(Beginning of Data for processing)
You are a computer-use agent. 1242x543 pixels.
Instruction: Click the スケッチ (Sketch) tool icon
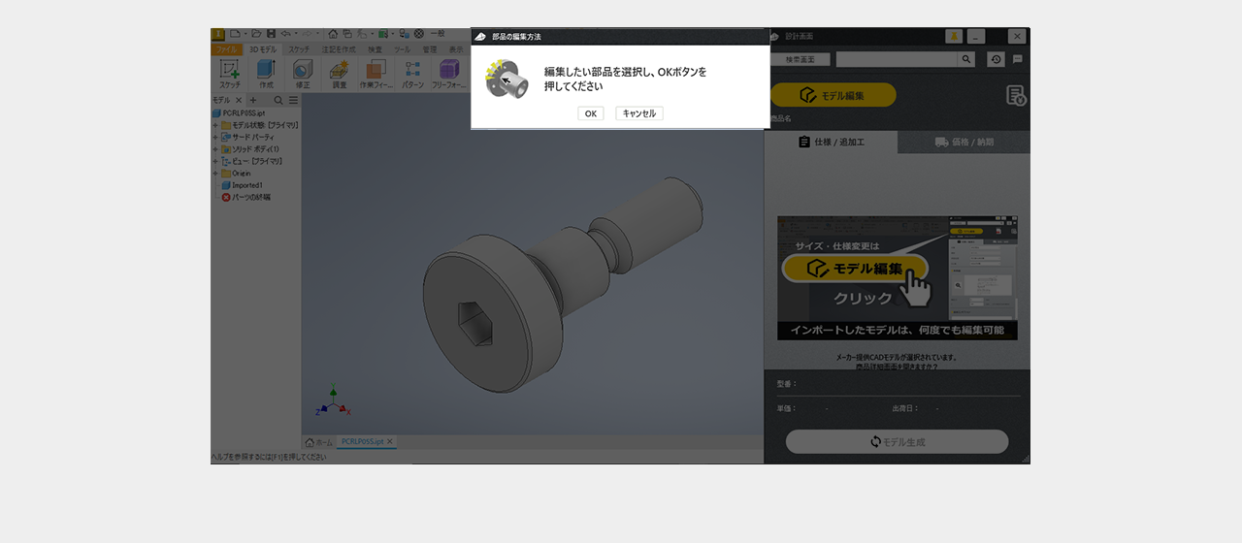[x=230, y=73]
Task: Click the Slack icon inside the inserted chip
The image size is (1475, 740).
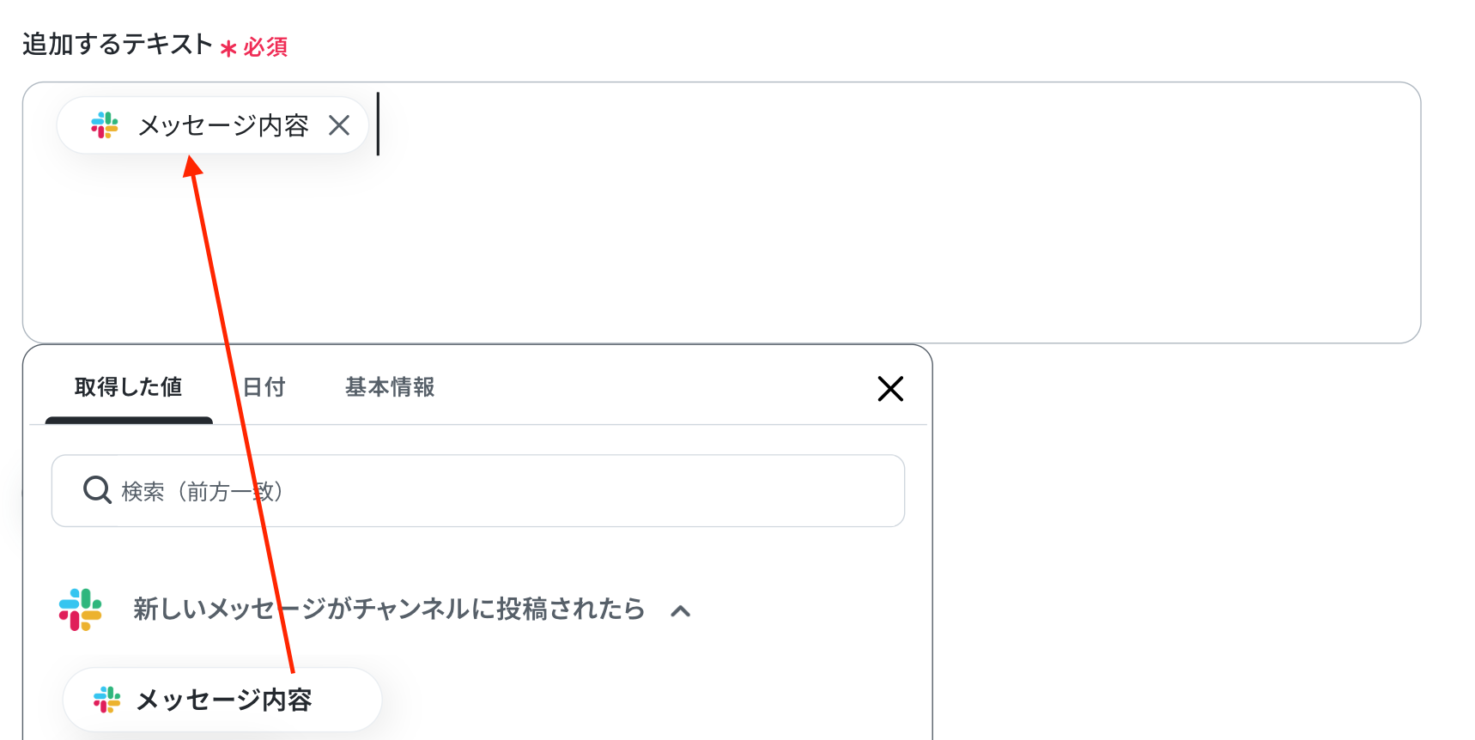Action: (105, 125)
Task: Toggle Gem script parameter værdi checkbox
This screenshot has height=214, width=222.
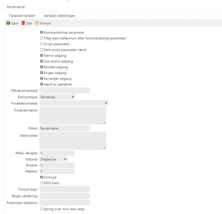Action: click(42, 50)
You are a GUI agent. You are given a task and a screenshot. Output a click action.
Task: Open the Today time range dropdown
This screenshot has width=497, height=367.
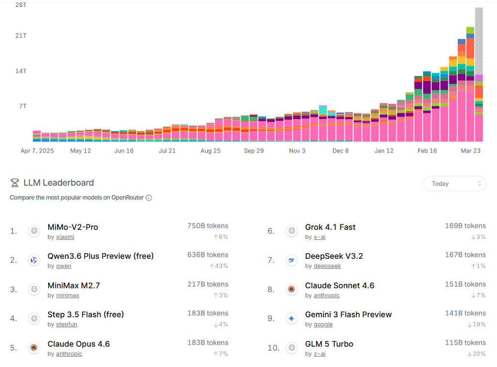pyautogui.click(x=454, y=184)
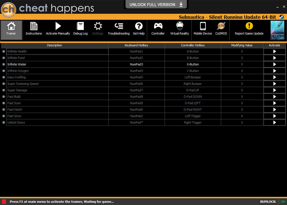The image size is (287, 205).
Task: Toggle Infinite Oxygen activation arrow
Action: point(274,71)
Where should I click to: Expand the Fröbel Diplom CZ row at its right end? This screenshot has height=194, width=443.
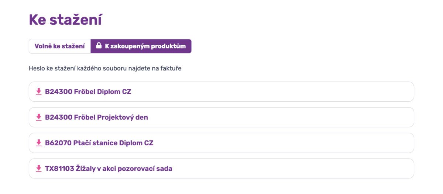pyautogui.click(x=399, y=92)
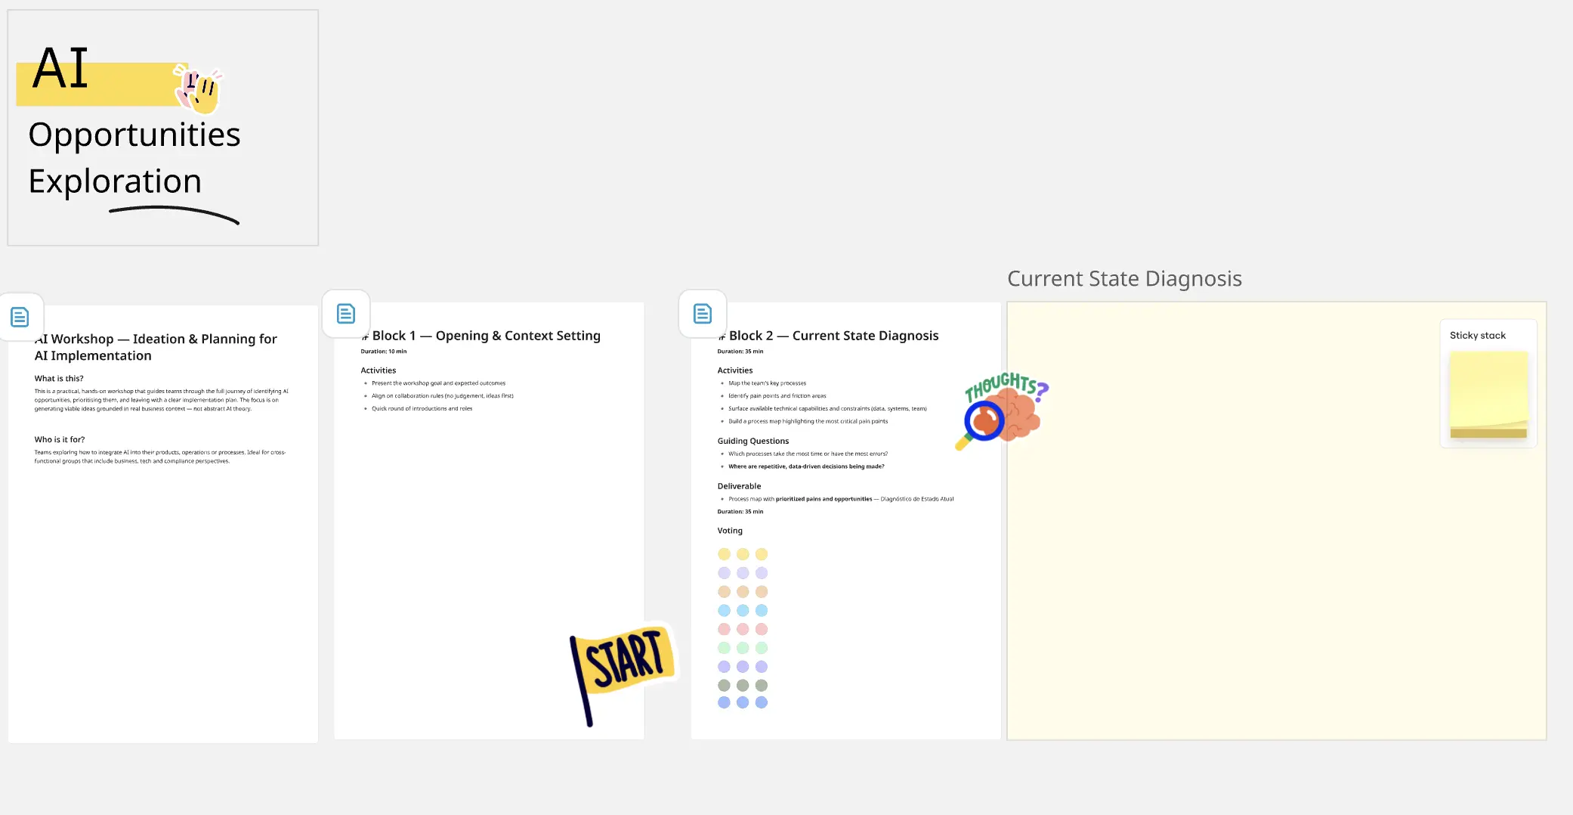
Task: Select the THOUGHTS brain sticker
Action: coord(1003,410)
(End of Data for processing)
**Exercise details**: Lines holding "agent": please count them in the data above and reply with the number alone.

**Your response**: 2